Tuttavia nel 2021 è tornato, per tutti i cittadini che ne avevano presentato richiesta già nel 2020, con l'arrivo della pandemia. Questo sostegno è ancora accessibile, per diverse soglie di sconto, per le famiglie che ancora non l'hanno utilizzato, a partire dal 2020.

Come spiega Ipsoa.it in un articolo recente, il Bonus Vacanze è in scadenza, quindi chi ancora non l'ha utilizzato può presentarlo presso la struttura ricettiva convenzionata scelta:

"Poche settimane ancora per fruire del bonus vacanze. A meno di proroghe dell’ultimo minuto, il buono potrà essere utilizzato fino al 31 dicembre 2021."

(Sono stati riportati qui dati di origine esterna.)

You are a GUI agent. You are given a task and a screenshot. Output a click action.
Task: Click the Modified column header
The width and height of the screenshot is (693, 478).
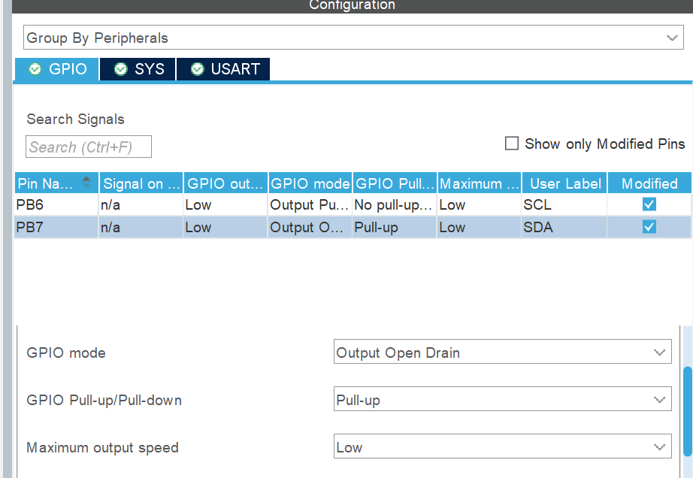click(x=649, y=183)
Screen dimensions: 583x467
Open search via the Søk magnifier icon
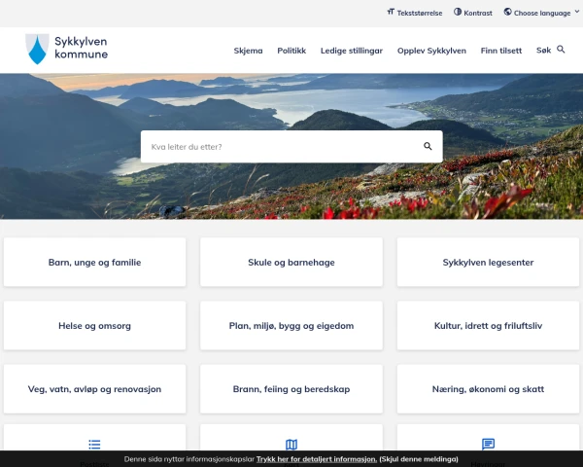[x=561, y=49]
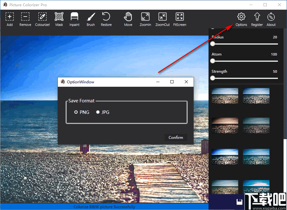The image size is (287, 210).
Task: Click the save disk icon
Action: point(239,202)
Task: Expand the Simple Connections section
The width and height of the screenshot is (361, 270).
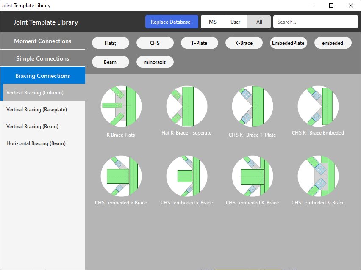Action: pyautogui.click(x=42, y=58)
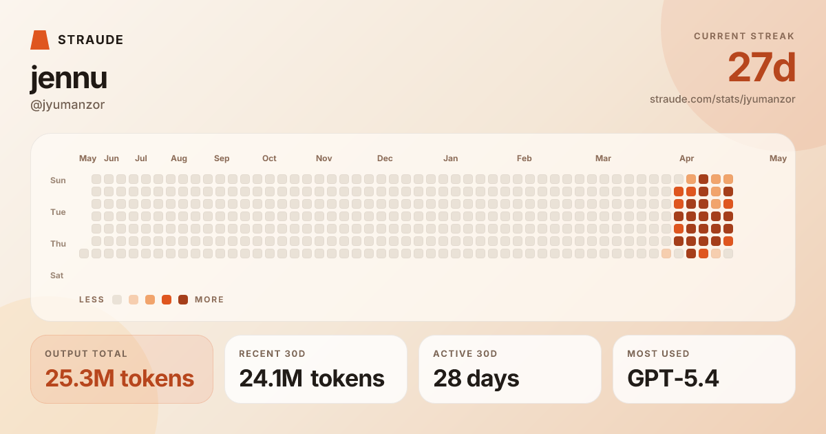Select the Recent 30D 24.1M tokens card

(316, 369)

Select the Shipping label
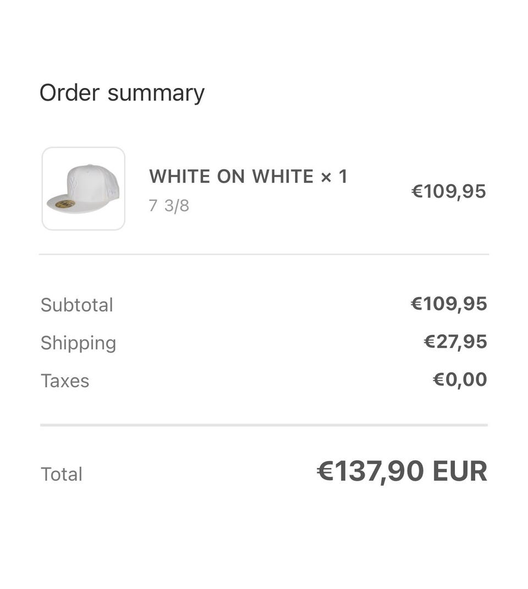(x=78, y=343)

Il bonus tuttavia non è l'unica forma di sostegno ancora presente per le festività a cui i cittadini possono rivolgersi. Esiste infatti anche la possibilità di chiedere ancora alcuni sostegni erogati dallo stato per le situazioni economicamente svantaggiate. Dai buoni spesa proposti dai comuni, fino a quelli che sono stati soprannominati come Bonus Natale.

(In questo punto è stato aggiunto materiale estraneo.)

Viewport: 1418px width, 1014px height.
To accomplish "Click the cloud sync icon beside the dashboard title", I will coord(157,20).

Da un lato ci sono gli aumenti sulle erogazioni delle pensioni, destinati a chi riceve ogni mese una pensione minima, dall'altro lato sotto al cappello di Bonus Natale vengono ancora inserite alcune forme di sostegno come i bonus sociali, e i buoni destinati ad aiutare gli italiani nella spesa relativa a beni alimentari. Vediamo nell'articolo quali sono tutti i bonus presenti per Natale 2021, e come utilizzare sia queste forme di sostegno che il Bonus Vacanze, fino al termine del 2021.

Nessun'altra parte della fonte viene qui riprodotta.